The write endurance of a SSD is a function of the type of flash memory used (SLC, MLC), storage capacity, frequency of writes, data sizes of the writes and the amount of static data which relates to the wear leveling algorithm. System level endurance of SSDs in the industrial, enterprise and miliary space have ranged anywhere from one million to five million program/erase cycles. There are three main problems with this.

1. The endurance will depend on how the SSD is used in the application. As a result, SSD vendors can tweak the parameters for their own marketing purposes.

2. Not all SSD vendors use the same formula for calculating the endurance and the formulas can be overly complex.

3. A straight endurance metric is nebulous and difficult to grasp its implications, especially for OEMs who've never had to grapple with endurance issues in HDDs. For example: What's the effect on the lifetime of the drive?

Provided information>
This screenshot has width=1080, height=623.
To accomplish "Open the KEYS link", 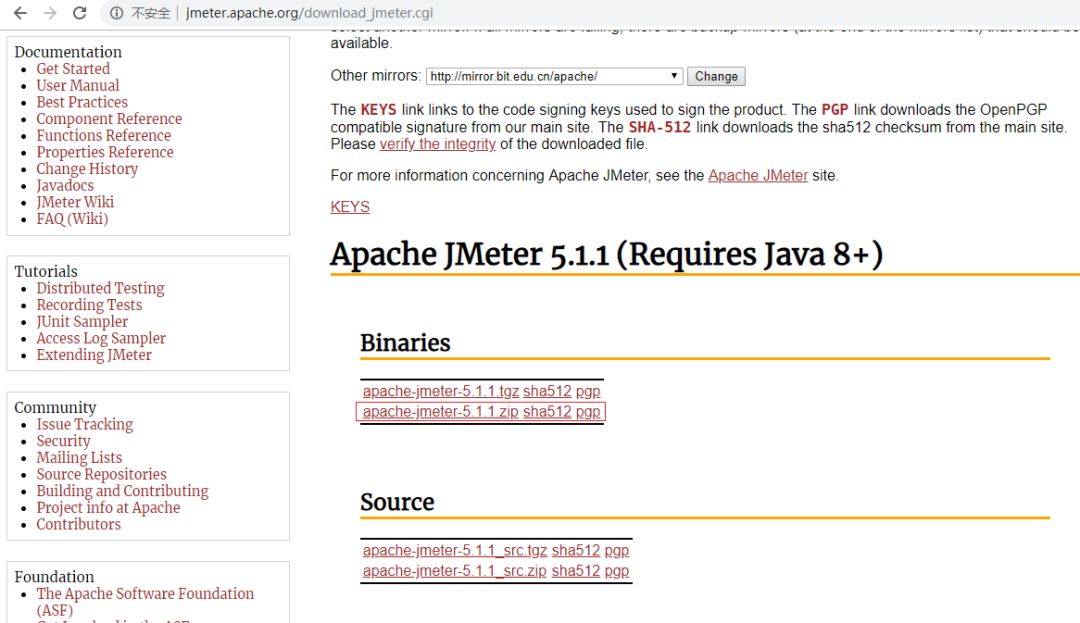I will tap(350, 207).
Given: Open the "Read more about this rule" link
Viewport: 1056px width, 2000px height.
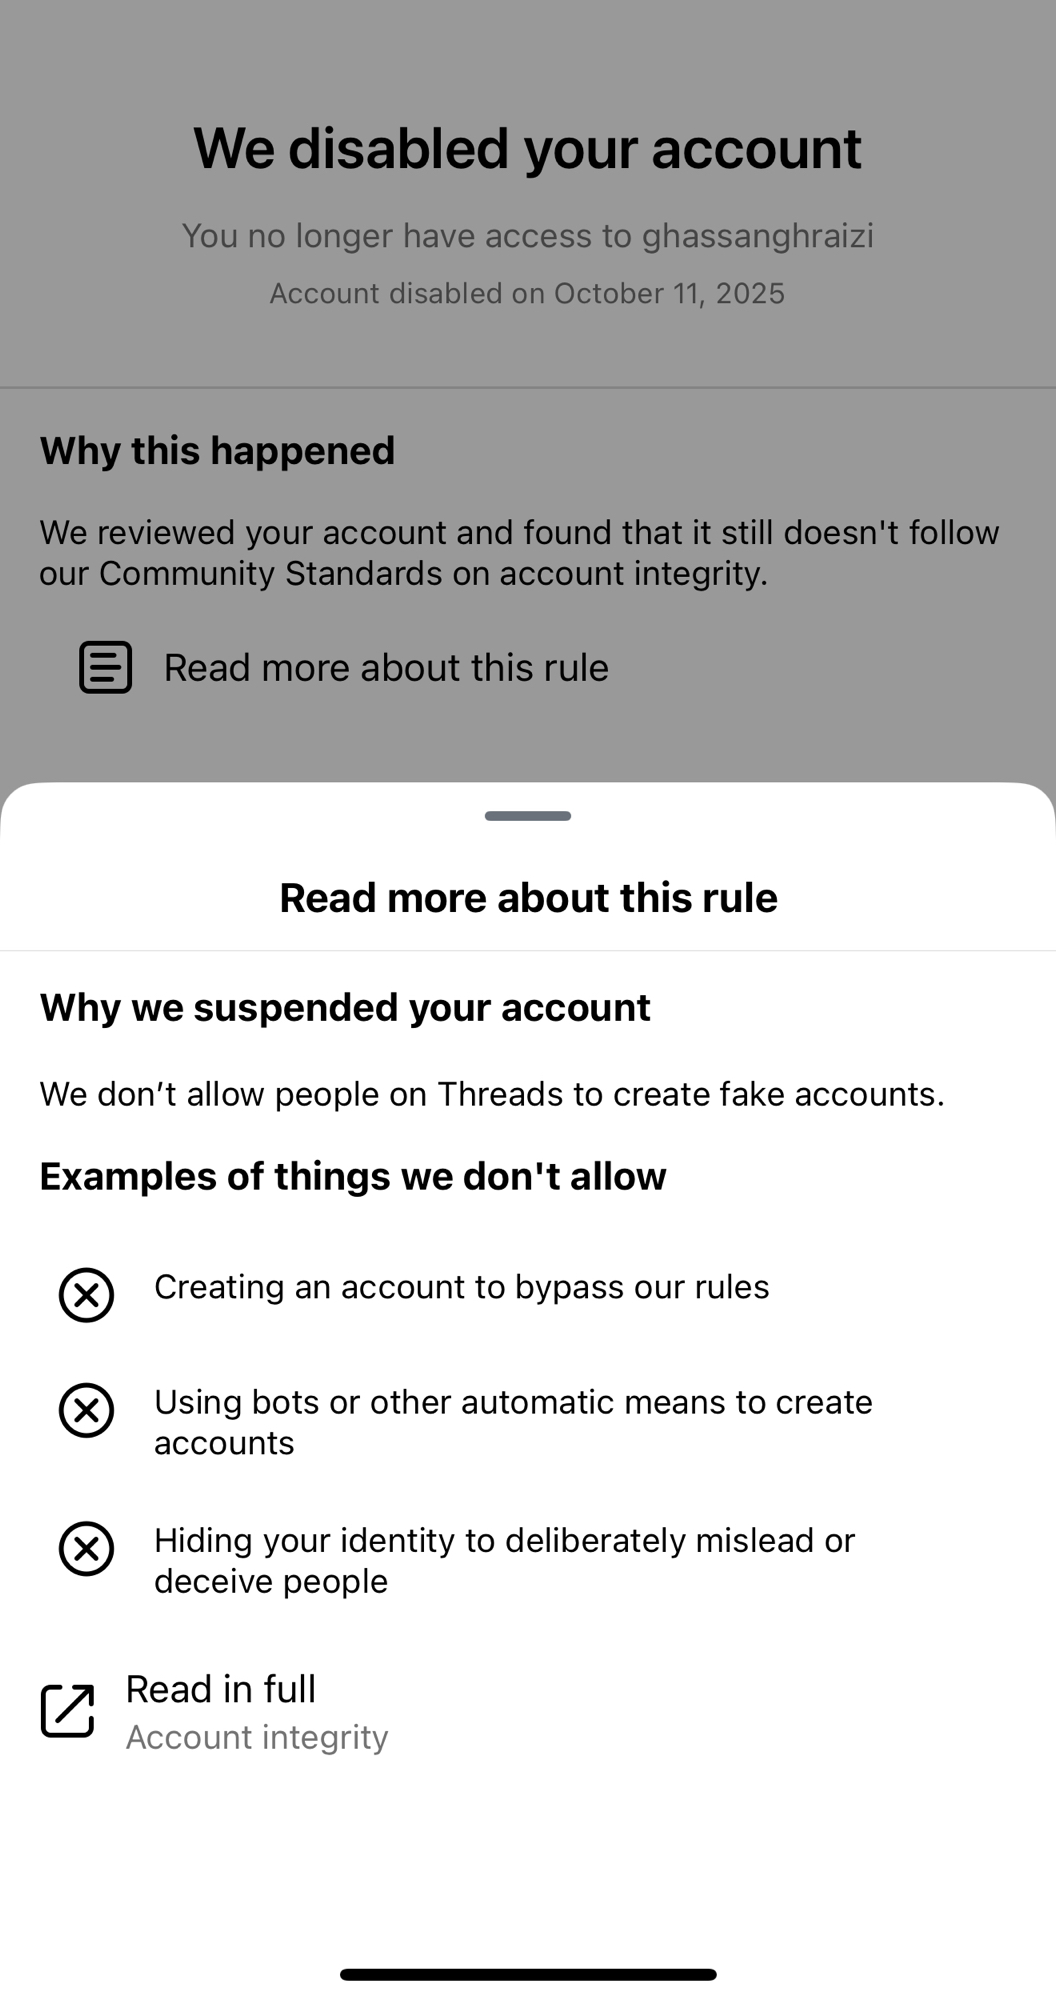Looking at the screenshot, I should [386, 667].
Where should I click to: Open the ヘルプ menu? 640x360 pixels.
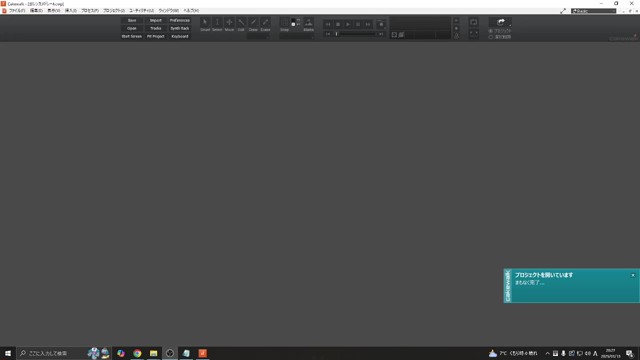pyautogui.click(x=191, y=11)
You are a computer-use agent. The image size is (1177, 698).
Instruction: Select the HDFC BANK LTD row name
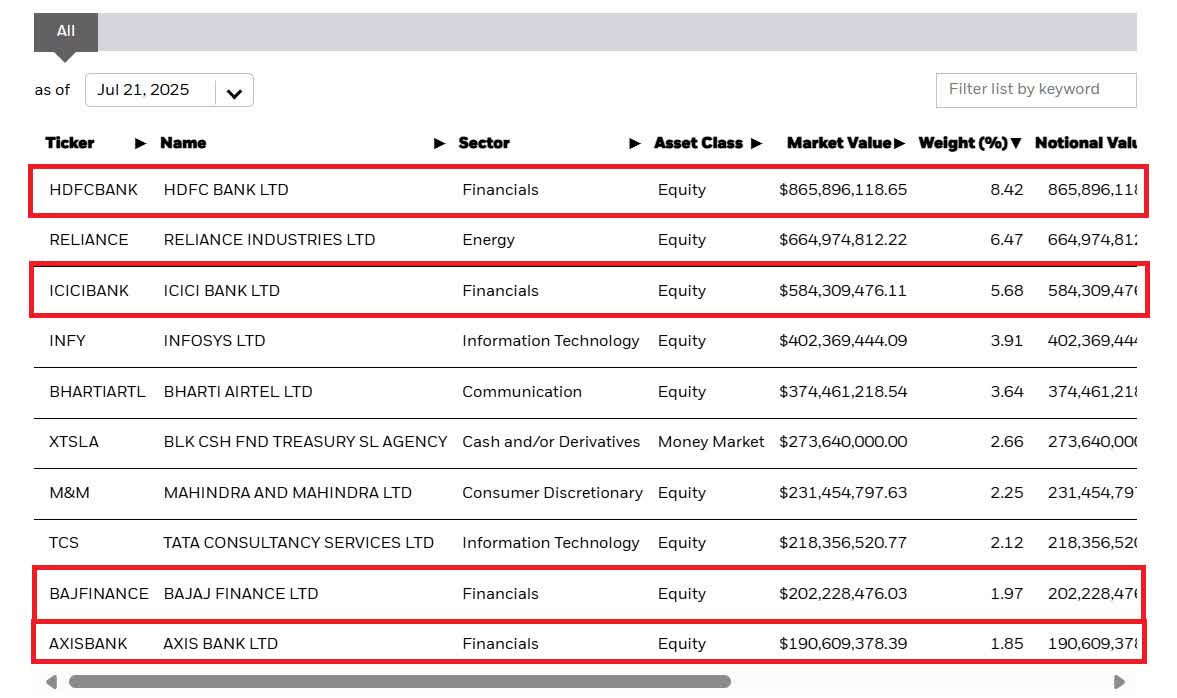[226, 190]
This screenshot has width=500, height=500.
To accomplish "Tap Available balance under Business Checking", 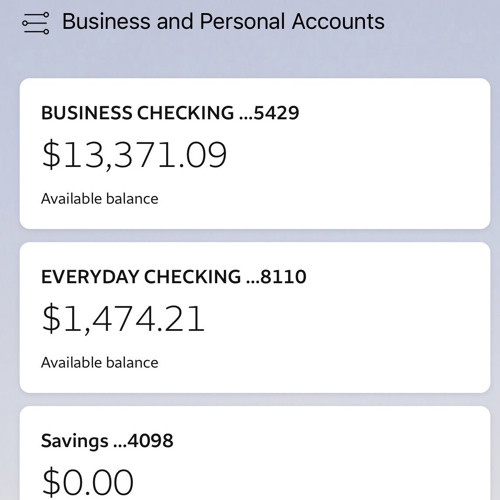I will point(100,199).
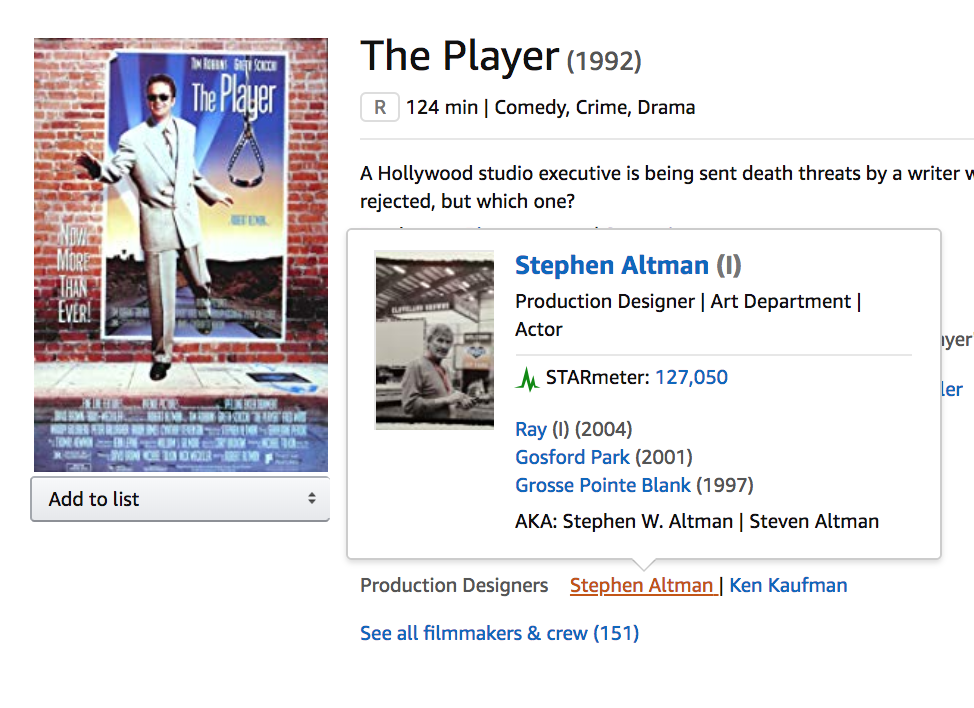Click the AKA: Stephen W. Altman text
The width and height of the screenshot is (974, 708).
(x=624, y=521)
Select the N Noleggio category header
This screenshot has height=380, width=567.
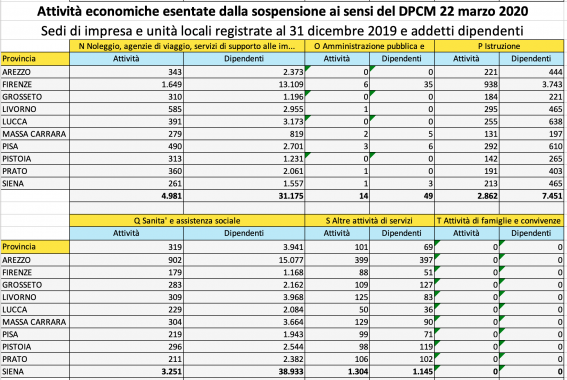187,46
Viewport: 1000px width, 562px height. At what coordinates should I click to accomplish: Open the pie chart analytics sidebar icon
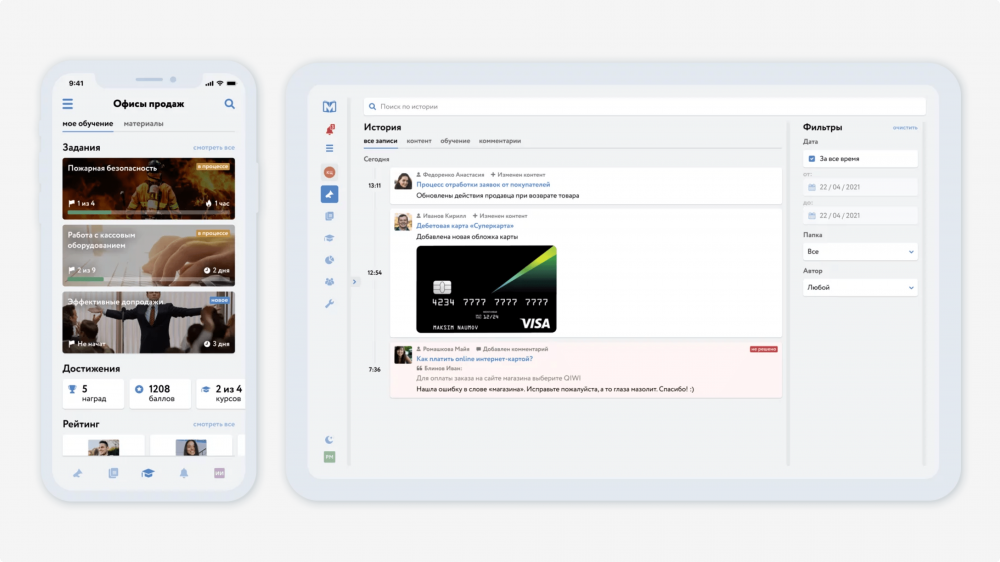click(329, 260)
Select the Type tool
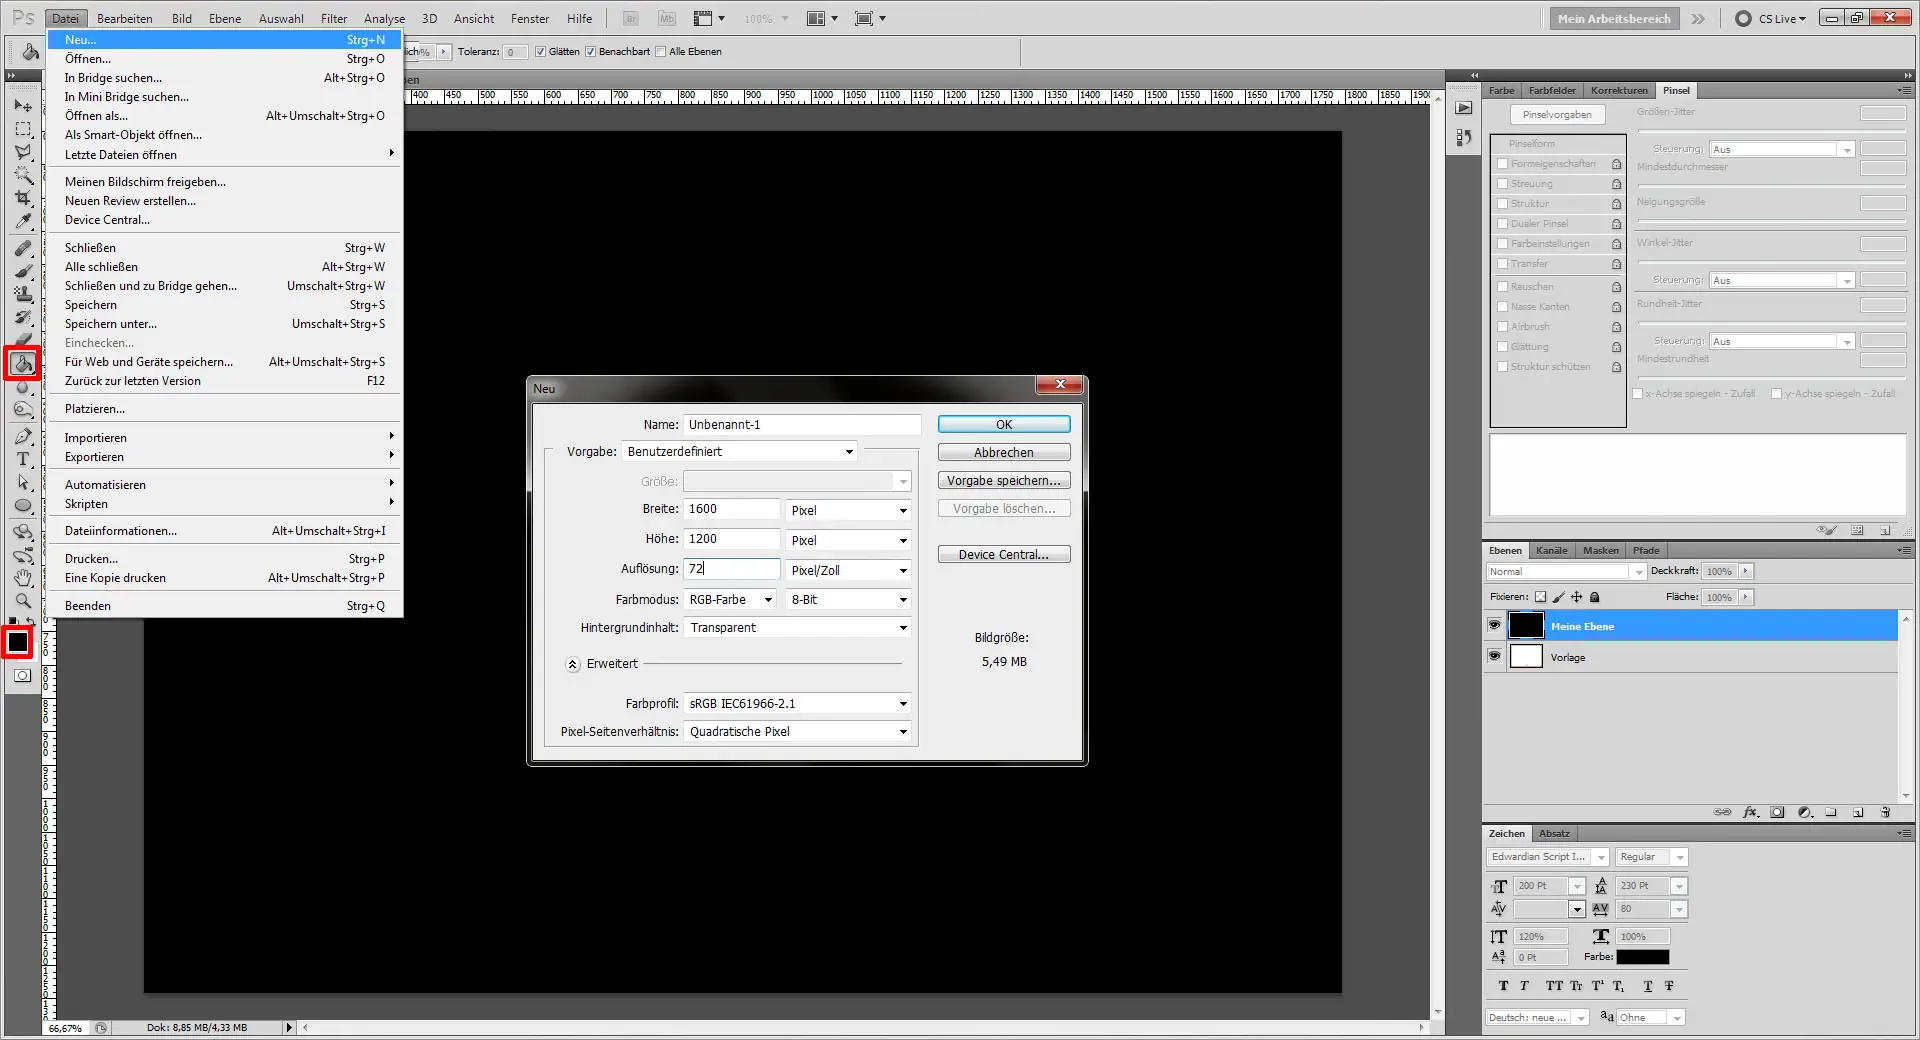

Work to complete>
(a) From the SSD endurance text, quote the portion beginning at the words "3. A straight" and stopping after the words "of the drive?".
(b) Answer these questions using the SSD endurance text, one answer per line:
(i) Which two types of flash memory are named?
(ii) What range of program/erase cycles is given for system level endurance of SSDs in the industrial, enterprise and military space?
(iii) Which group is described as never having had to grapple with endurance issues in HDDs?
(c) Continue the SSD endurance text, starting after its last sentence.

Exercise answers>
(a)
3. A straight endurance metric is nebulous and difficult to grasp its implications, especially for OEMs who've never had to grapple with endurance issues in HDDs. For example: What's the effect on the lifetime of the drive?

(b)
(i) SLC and MLC
(ii) One million to five million program/erase cycles
(iii) OEMs

(c)
SanDisk aims to solve this with the Longterm Data Endurance (LDE) metric. LDE is simply defined as the total amount of data writes allowed in the lifespan of the SSD. The metric is based on the Bapco write usage pattern for a typical business user and assumes the data is written equally over the lifetime of the drive and that data is retained for one year once the LDE specification is reached.

LDE allows OEMs a simple way to compare SSDs and determine, based on the applications usage patterns which drives are suitable for a particular application. For example, a drive with an 80TBW (teraByte write) LDE can support 20GB writes per day for 10 years (equivalent to 73TBW). For an application requiring support for only half the number of writes per day (10GB), a 40TBW rated drive would be sufficient.

The beauty of LDE is that it captures endurance in one single, understandable figure. A common metric is necessary to facilitate SSD adoption moving forward. Now comes the hard part: garnering support from other SSD vendors and OEMs.

I've uploaded a copy of Don Barnetson's presentation on LDE, "Solid State Drives: The MLC Challenge" on my website at http://www.forward-insights.com/.

3 comments:

Anonymous said...

Does the LDE metric assume perfet wear leveling?

Is the LDE metric adjusted for ECC capability?

Gregory Wong said...

It is a system-based metric which means it includes whatever wear-leveling algorithm and ECC is used to obtain the LDE.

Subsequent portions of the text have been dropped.